The wonderful pumpkin that I bought from the plant sale, planted out through black plastic into a rich,compost filled trench, has been pole axed by the slimy terrorists! Big plant but only one main stem so it was victim to a swift hack through by a midnight muncher. The heat caused by the sun's somewhat weak rays on the black surface meant that by the time I found the decapitated plant top it had literally fried. It was completely separated from the root system but nonetheless I was surprised to see how fast the sun had cooked the top.
I have started picking the first of my strawberries and ,yes, they are delicious! They are very elongated fruits too so all the better. I can't give you a name for the variety because, as is the tradition in allotment and domestic gardening, I was given the plants as offsets from a family member's own old plants.

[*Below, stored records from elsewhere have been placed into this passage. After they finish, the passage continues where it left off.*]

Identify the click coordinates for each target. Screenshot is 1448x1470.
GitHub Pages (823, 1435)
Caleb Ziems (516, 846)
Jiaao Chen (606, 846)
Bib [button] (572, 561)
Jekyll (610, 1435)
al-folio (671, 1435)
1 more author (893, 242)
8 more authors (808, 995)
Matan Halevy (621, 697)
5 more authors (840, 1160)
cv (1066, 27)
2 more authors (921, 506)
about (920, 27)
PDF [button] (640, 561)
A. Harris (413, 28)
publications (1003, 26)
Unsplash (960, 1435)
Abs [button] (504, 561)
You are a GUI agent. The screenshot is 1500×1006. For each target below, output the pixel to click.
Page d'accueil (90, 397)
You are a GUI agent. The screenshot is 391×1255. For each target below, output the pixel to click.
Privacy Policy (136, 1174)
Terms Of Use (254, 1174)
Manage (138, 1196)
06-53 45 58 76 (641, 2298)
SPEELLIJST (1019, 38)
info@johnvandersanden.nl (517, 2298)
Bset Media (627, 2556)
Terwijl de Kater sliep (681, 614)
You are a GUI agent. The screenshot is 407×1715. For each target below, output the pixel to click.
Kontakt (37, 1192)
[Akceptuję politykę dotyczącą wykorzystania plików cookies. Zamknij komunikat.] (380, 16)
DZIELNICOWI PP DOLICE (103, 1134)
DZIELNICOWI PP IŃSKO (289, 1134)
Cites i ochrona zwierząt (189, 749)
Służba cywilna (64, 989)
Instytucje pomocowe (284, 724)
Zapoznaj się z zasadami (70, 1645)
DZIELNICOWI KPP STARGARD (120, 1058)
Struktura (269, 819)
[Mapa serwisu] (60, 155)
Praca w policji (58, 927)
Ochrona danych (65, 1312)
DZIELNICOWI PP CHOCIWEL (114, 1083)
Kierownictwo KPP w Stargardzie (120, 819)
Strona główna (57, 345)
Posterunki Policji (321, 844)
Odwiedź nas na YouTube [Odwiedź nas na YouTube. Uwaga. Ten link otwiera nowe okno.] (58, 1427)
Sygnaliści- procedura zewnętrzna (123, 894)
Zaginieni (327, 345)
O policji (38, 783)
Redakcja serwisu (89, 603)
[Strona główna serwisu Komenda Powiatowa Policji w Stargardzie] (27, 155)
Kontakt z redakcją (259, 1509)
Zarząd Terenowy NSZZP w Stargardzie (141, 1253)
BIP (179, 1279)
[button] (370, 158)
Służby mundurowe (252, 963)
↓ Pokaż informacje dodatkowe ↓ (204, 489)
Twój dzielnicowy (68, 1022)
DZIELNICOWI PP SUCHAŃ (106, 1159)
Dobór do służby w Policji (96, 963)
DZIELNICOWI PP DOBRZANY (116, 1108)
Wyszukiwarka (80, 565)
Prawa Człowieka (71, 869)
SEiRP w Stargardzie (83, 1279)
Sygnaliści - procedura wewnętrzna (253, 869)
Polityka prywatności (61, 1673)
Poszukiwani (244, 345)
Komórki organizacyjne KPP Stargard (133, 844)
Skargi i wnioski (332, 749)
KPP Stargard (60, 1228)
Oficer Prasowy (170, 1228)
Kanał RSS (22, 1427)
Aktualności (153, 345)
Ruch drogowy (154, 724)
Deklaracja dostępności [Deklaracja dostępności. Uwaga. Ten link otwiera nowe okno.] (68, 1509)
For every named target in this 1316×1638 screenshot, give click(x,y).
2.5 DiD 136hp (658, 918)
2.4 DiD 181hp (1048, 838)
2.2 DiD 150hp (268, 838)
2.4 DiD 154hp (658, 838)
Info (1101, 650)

The lattice I had saved for so long to use as a support for the black butte blackberry promptly snapped and fell over!
The bramble survived intact so i just need to move another old 3' bed frame base to replace it. I will then have a matching pair on the plot, the one for the tayberry is still standing firm. The Tayberry cane is itself taking a while to get motivated though.
I pulled the remaining onions from the early autumn plantings, A few, though a small percentage, have managed to reach full maturity without running to seed/bolting. The rest will need to be used fairly quickly as they won't store for long.
I now have a large wheelbarrow filled with good sized onion bulbs sat in my tiny shed!
The American land cress has germinated like weeds, or even more than weeds. The brassicas have followed suit and I have resorted to an organic/friendly spray to fight the flea beetle. The slugs are being kept at bay with the blue pellets, though as soon as i need more I will seek out the organic ones I know are now available.
Took my trays of french bean seedlings and squash family/cucurbit family plantlets to the plot. They will go straight out soon.
My green gooseberry is heavy with fruit but the black one never took root and has been grubbed out.
The peas are stretching up to the sun and the potatoes will be harvested as needed from now on.
The runners are taking hold and flying up the canes, some flowering well already.
The toms are doing OK but haven't put on a spurt yet, still getting the roots out and comfortable.
That's a point I do labour. If you grow on clay soil, is it better to start your seeds, cuttings etc. in a soil based compost?
If a plant has grown in a peat/coir based compost, is the adaption to a soil, heavy in clay, going to be slower than in a soil based starter?